Many music lovers find the idea of setting up an HDMI-based receiver system nothing short of a logistical nightmare. What should have been a one-cable connection, please-all solution has resulted in a complicated world of PC-like headaches that can make the simple pleasure of listening to music not worth the effort. British audio maker, Arcam, has a simple antidote for the music lover in all of us with their FMJ A18 $1,099 integrated amp.

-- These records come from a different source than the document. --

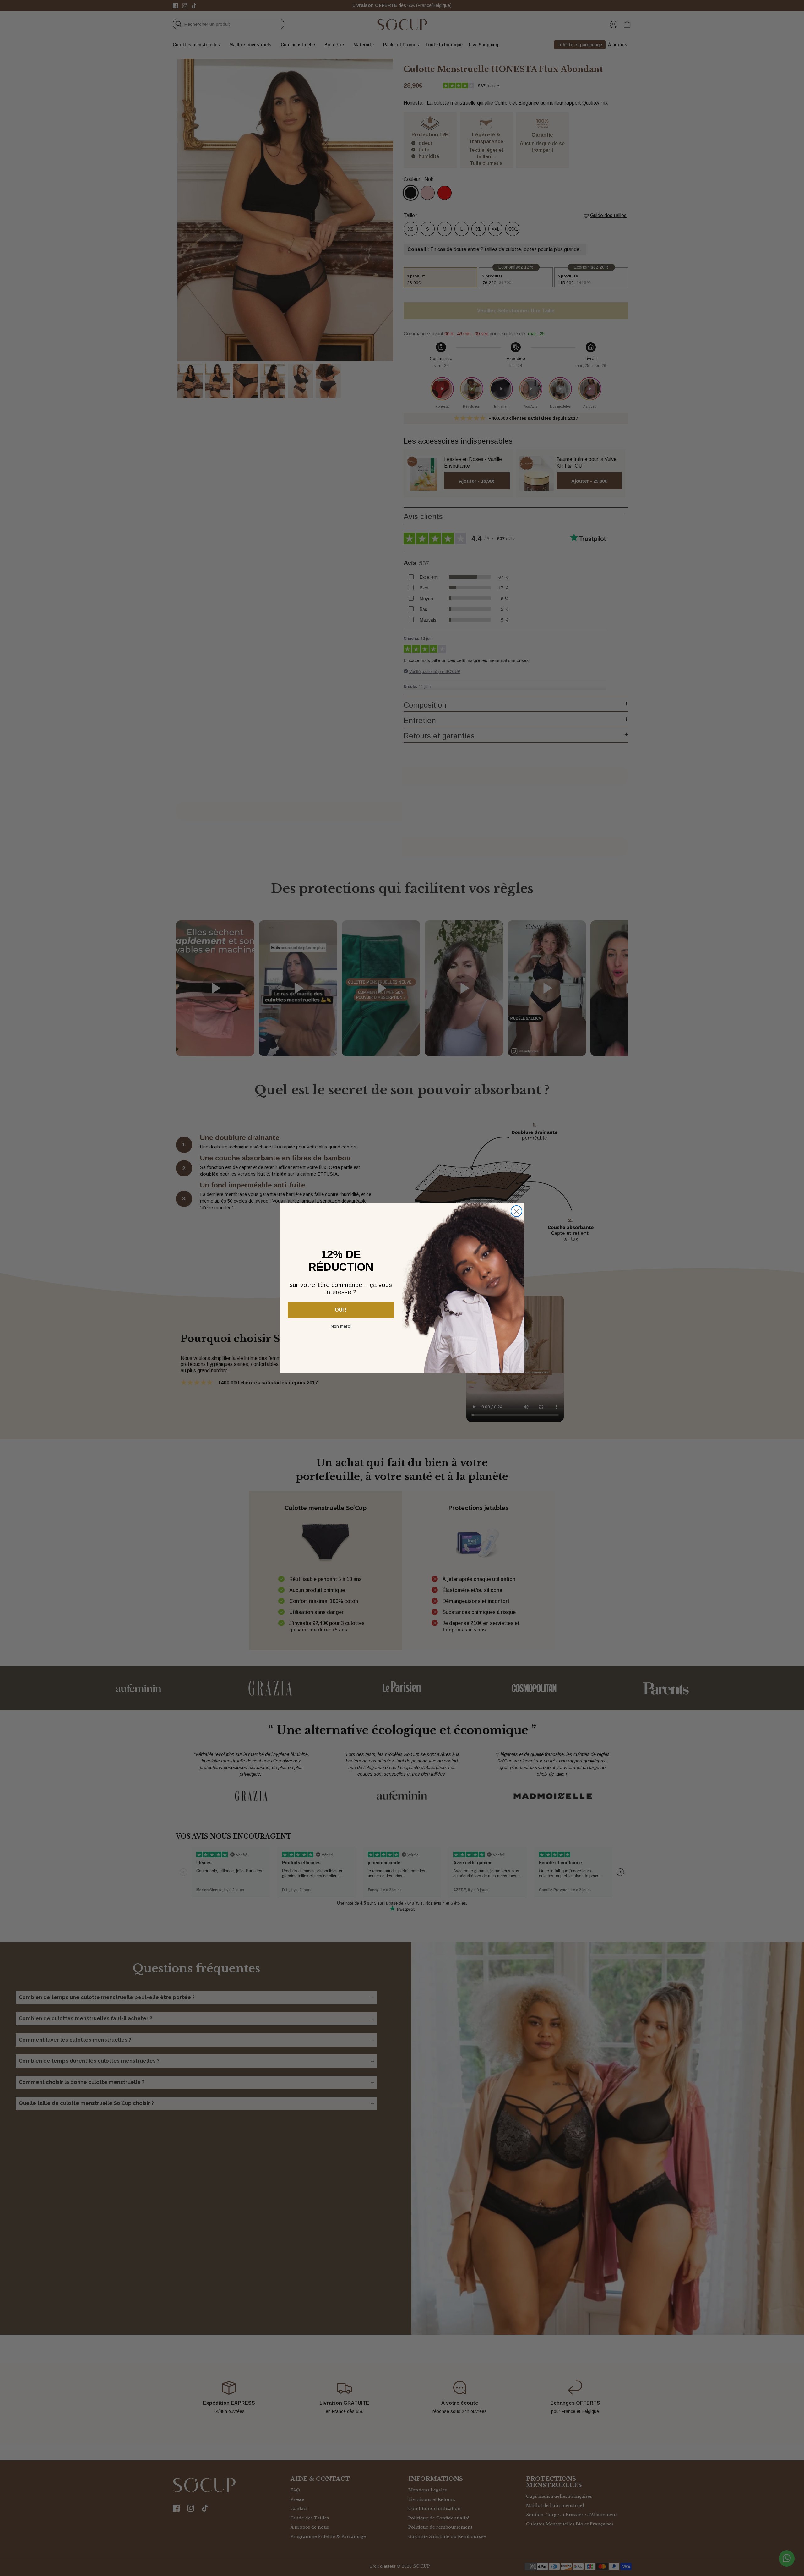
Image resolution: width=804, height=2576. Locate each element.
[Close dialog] (516, 1211)
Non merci (341, 1326)
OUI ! (341, 1310)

• Read more reviews for integrated amplifiers on HomeTheaterReview.com.
• Find some true audiophile source components for this system.
Dressed in snow white, this virgin pure audiophile integrated amp has sex written all over it. While dainty in size at 50 watts of output, power isn’t what you look for from an affordable integrated amp from the U.K. This little number has the musical power to light up some nimble bookshelf speakers and make sweet sounds that will lure you away from the tube and get you back to listening to your music again.
Perfect for an office system or for a bedroom or small room application – it’s hard not to see the Apple themes in Arcam’s industrial design. While an iPod dock isn’t included, there is a matching audiophile CD-17 Compact Disc player and T-32 radio tuner in this line from Arcam. The Brits still make an audiophile tuner these days as they have listenable FM radio content over their airwaves. The geniuses at CBS, Clear Channel and Cumulus have wrecked radio for good in the States but I digress. The A18 accepts up to seven stereo inputs including a 1/8 inch mini-jack for iPods or handheld devices. Arcam uses a beefy power supply to create a quiet, audiophile-like sound not found in the more feature rich, Asian home theater receivers.
Musically, the Arcam FMJ A18 has the reserved yet well spoken musical lexicon that you expect from a British integrated amp. Don’t expect this component to make its musical argument by yelling at you. It speaks in soft, compelling tones which for small jazz ensembles are nothing short of intriguing. Alto saxes sound rich but not too heavy. Snare pops are lively with cymbal crashes extending way outside and above the speakers. An audition of some Kenny Gamble and Leon Huff produced Philly-sound strings with soul was round, rich and rewarding. The disco beats were moving and the bassline was well represented even if the speakers, in this case a small pair of B&W’s, couldn’t go all the way to 20 Hz.
• In a complicated world, simplicity is at a premium and this integrated amp delivers in spades.